The important thing to remember about data as you reach the end of a project is that while sharing your data openly can have some brilliant outcomes, for you as a researcher, but also for the development of your research area, sometimes it isn’t possible to be truly open. This doesn’t mean that there is nothing you can do.
The core principles you should consider when planning and managing your data are those of FAIR. These principles apply whether your data is being made open or not – FAIR and Open are not mutually exclusive.
- Your outputs should be Findable – this means they should be discoverable by the wider academic community and the public. If your outputs can be made open, this is a case of choosing an appropriate repository, but this still applies if your data cannot be shared. For example, if your data is commercially sensitive or cannot be fully anonymised, it should still be made known that the data exists so that interested parties can still find out about the project. They may approach you for further details or to collaborate.
- They should be Accessible – you should make sure that you, or the system you choose uses unique identifiers, high quality metadata and a clear use of language and access protocols. This goes for data you might want to share, which could be the whole dataset, a derived subset of the data, the data that underlies a specific publication or even just a record of the project as discussed above.
- They should be Interoperable – this means that any data structures or file types you use need to be able to be opened and used by others. This is an important consideration, as your data, code, annotations or any other file needs to be reusable into the future when the original programme you used may not be around anymore.
- Finally, they should be Reusable – enabling the repurposing of research outputs to maximise their potential. This means that file types need to be operational long after publication as discussed above, but also files need to be annotated in such a way that someone else can use it accurately to either reproduce or build upon your research. If data cannot be shared, you can still take action. If you have used commercial or clinical datasets, or personally identifiable data that needs to remain restricted, you can share how you processed the data to reach your published conclusions, or the code you used. This will enable researchers who access or collect the same data from different participants to reproduce your research, without access to the same exact data.

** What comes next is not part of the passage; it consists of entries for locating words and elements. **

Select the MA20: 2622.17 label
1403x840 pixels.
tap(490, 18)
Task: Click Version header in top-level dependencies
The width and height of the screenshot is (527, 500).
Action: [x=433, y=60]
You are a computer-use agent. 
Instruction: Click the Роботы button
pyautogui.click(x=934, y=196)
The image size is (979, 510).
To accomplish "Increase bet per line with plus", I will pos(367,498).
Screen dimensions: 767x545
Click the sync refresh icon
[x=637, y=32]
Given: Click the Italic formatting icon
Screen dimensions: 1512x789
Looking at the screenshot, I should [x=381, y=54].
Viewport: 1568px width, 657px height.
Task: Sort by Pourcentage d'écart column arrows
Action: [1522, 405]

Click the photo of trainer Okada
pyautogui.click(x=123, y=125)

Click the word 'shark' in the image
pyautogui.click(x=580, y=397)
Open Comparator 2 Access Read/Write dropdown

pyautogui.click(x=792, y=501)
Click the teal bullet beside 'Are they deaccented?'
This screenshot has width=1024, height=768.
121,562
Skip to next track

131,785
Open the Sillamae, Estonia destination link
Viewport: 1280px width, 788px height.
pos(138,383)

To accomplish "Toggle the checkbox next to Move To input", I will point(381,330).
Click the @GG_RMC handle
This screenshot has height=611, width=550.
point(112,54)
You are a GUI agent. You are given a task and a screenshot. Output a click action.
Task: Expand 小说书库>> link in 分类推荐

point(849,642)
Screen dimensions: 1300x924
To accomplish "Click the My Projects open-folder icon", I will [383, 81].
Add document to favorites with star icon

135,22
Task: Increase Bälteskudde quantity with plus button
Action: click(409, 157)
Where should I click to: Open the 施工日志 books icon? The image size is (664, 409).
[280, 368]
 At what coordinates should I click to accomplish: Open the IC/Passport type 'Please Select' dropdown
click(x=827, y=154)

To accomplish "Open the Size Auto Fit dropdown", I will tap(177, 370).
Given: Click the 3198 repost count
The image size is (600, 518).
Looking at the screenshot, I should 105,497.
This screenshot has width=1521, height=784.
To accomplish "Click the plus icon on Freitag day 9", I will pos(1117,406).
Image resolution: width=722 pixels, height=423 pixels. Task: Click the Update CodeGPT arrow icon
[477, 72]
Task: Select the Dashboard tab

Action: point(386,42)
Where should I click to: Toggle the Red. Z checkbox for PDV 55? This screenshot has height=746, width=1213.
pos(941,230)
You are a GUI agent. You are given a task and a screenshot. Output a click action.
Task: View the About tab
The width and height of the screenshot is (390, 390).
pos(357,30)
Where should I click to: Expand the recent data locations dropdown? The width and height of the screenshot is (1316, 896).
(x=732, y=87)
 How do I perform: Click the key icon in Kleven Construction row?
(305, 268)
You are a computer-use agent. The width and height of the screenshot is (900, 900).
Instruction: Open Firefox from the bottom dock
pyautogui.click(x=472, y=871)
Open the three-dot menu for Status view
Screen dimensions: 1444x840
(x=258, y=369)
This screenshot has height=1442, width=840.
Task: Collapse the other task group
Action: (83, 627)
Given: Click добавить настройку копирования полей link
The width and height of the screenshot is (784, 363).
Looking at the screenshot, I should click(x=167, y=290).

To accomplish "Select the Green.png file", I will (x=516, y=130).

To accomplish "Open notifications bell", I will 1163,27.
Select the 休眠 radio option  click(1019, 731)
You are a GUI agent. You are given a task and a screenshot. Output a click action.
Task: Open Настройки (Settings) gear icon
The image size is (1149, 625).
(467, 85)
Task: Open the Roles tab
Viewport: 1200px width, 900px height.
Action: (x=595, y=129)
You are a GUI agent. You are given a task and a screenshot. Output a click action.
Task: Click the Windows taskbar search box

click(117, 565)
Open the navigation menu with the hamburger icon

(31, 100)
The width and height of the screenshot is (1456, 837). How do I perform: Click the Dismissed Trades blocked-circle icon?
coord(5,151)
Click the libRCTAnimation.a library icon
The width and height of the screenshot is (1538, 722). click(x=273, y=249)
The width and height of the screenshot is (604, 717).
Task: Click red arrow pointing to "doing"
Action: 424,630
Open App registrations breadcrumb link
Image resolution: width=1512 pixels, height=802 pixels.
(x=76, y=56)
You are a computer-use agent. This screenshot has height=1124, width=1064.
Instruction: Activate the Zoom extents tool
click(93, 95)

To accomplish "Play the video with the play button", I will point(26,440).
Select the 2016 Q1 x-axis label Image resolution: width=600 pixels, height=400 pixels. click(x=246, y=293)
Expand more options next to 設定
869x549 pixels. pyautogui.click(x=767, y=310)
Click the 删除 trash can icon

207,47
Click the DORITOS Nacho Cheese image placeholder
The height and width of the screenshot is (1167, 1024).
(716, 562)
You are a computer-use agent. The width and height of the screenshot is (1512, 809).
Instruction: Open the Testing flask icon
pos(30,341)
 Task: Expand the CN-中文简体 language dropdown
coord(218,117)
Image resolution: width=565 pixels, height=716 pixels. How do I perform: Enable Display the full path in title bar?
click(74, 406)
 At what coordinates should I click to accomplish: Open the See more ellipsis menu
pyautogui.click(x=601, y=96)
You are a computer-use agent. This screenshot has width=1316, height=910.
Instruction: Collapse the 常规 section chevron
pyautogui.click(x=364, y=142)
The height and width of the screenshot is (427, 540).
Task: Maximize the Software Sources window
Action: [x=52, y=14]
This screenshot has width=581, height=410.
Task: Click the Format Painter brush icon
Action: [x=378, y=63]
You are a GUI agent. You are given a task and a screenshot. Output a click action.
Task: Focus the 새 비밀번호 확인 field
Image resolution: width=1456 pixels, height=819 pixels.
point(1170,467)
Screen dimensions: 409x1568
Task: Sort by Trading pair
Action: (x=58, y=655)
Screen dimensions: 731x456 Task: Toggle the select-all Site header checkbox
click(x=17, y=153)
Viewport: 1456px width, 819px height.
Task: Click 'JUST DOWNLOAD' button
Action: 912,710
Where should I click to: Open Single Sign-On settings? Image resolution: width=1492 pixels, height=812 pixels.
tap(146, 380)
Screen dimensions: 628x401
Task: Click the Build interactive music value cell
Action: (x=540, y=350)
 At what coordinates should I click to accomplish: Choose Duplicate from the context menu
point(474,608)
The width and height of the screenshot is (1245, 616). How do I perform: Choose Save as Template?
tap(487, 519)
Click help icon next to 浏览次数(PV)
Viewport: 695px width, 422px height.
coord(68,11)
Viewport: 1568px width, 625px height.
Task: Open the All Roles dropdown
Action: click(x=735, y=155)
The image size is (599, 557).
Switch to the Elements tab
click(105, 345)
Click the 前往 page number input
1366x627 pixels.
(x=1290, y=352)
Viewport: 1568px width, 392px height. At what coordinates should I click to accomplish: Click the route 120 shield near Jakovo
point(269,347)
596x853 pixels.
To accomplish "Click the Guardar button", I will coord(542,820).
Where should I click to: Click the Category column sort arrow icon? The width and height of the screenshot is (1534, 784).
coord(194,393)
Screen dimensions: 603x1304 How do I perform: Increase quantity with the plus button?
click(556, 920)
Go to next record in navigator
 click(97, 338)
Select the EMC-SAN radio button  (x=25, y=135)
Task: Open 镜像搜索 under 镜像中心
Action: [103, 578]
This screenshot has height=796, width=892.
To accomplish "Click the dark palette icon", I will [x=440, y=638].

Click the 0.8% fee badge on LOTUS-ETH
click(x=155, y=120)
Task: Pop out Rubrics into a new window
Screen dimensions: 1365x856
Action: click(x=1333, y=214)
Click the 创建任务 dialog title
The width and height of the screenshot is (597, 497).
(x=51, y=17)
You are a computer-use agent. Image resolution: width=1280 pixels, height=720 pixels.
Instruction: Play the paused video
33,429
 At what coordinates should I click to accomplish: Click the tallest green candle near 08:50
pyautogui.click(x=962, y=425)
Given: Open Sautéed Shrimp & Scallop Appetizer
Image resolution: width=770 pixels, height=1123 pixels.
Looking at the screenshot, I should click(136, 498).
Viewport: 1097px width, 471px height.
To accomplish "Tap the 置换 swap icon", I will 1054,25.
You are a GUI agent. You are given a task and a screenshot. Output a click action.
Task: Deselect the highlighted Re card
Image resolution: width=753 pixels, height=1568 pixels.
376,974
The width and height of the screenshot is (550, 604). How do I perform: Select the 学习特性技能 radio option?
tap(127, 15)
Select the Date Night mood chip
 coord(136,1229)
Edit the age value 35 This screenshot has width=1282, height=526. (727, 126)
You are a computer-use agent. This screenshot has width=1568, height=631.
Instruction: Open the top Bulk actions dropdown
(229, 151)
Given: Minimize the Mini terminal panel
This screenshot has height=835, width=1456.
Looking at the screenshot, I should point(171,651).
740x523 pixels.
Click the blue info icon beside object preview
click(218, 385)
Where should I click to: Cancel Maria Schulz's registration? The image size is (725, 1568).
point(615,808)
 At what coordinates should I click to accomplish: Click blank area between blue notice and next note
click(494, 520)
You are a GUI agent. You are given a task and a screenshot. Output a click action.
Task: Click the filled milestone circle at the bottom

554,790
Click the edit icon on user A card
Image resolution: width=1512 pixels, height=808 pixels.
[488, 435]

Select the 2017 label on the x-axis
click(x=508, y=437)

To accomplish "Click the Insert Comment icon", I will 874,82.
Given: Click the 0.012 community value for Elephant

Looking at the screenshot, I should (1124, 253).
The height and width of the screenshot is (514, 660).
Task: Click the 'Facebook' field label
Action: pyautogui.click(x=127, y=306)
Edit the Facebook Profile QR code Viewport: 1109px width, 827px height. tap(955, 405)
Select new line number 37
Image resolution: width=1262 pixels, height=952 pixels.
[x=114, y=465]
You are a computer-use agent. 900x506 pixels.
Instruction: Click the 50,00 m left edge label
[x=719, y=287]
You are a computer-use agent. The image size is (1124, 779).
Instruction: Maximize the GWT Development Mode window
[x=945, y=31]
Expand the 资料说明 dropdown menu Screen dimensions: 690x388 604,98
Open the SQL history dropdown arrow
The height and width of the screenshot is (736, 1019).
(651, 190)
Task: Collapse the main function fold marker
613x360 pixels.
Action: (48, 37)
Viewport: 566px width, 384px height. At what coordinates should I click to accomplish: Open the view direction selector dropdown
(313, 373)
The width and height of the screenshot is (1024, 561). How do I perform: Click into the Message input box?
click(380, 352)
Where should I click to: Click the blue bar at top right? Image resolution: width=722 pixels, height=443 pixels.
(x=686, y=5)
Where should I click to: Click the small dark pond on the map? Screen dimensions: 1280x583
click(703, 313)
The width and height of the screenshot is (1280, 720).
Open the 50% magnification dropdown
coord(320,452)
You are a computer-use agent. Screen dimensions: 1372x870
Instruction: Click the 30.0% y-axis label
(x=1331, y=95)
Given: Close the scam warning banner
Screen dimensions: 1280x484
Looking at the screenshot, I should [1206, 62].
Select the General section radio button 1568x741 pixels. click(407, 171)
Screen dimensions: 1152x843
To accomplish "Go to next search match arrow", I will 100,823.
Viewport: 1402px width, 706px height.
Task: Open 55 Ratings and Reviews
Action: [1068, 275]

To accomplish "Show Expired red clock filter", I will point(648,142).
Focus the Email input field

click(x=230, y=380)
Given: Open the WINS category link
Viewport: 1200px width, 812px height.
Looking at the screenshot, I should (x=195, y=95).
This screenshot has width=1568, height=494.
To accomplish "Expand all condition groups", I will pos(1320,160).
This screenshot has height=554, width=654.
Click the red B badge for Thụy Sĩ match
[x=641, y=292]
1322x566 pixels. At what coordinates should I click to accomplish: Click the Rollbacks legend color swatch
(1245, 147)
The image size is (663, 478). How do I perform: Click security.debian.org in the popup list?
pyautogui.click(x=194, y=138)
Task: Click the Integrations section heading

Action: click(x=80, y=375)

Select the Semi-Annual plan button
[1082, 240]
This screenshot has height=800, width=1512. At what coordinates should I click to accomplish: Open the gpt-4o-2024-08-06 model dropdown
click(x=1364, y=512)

When combined, these four elements help lower barriers to research outputs and facilitate secondary researchers finding, understanding, reusing and repurposing your research to realise additional research opportunities and maximise existing resources, even if you can’t share the data in full.
Whatever happens to your data at the end of a project should have been in the plan from the beginning. You should be aware from the start how much of your data can be shared, and you will have thought about where and how you were going to share it. Of course, if you aren’t sure, there are teams that can help make these decisions, and a wide range of advice available, even about less common topics like finding data to form part of your project, how to negotiate a Material Transfer Agreement in order to use it, how to securely destroy sensitive data or even how to cite data appropriately, just to name a few!
With this post we bring our Love Data Week full circle, back to the teams that can support you, and the importance of a good plan. Thank you for joining our activities this week, we hope you enjoyed it.